The Merchant Financial Cyber Partnership, a unique coalition of eight financial-services trade associations and 11 merchant groups, wants Congress to make it easier for retailers and financial institutions to share information with each other related to data breaches.
Merchants and financial-services companies often are bitter foes when it comes to payments issues like interchange, but the onslaught of payment-data breaches, coupled with the negative publicity they have generated, has been a catalyst to more cooperative action. The Merchant Financial Cyber Partnership maintains that sharing information about cybercrimes can help improve security efforts.
In a letter sent Thursday to Congress, the coalition, formed in February following the Target Corp. breach a year ago, says there are obstacles in its path to improve information-sharing about breaches between merchants and financial-services companies. One obstacle, hinted at in the group’s letter to Congress, appears to be potential liability issues concerning the accuracy and use of that shared information.

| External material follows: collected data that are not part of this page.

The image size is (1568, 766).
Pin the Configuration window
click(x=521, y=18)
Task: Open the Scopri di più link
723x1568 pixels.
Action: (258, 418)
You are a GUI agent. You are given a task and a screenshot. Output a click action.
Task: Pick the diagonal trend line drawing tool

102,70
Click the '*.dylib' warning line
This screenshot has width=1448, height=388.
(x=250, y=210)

The group wants a “safe harbor” from that liability. The partnership did not respond to Digital Transactions News inquiries.
The coalition also wants legislation that would modify what it calls “current constraints” to improve information sharing. It did not explain what these constraints are. It also entreated Congress to increase government funding for improved data-security measures and make it easier for law enforcement to pursue criminals outside of the United States, among others.
“We believe that federal legislation that embodies these principles will materially improve the security of all of our systems and ultimately consumers,” states the letter, signed by Tim Pawlenty, chief executive of the Financial Services Roundtable and former governor of Minnesota, and Sandra L. Kennedy, president of the Retail Industry Leaders Association.
The partnership also released its wish list of the next steps to take, including holding periodic forums to share information, developing a paper on breach-notification response programs, and outlining recommendations for merchants, issuers, acquirers, and processors on collaborating more on technology-standards development.
Members of the Merchant Financial Cyber Partnership include organizations like the Electronic Transactions Associations, the American Bankers Association, the National Retail Federation and the National Restaurant Association.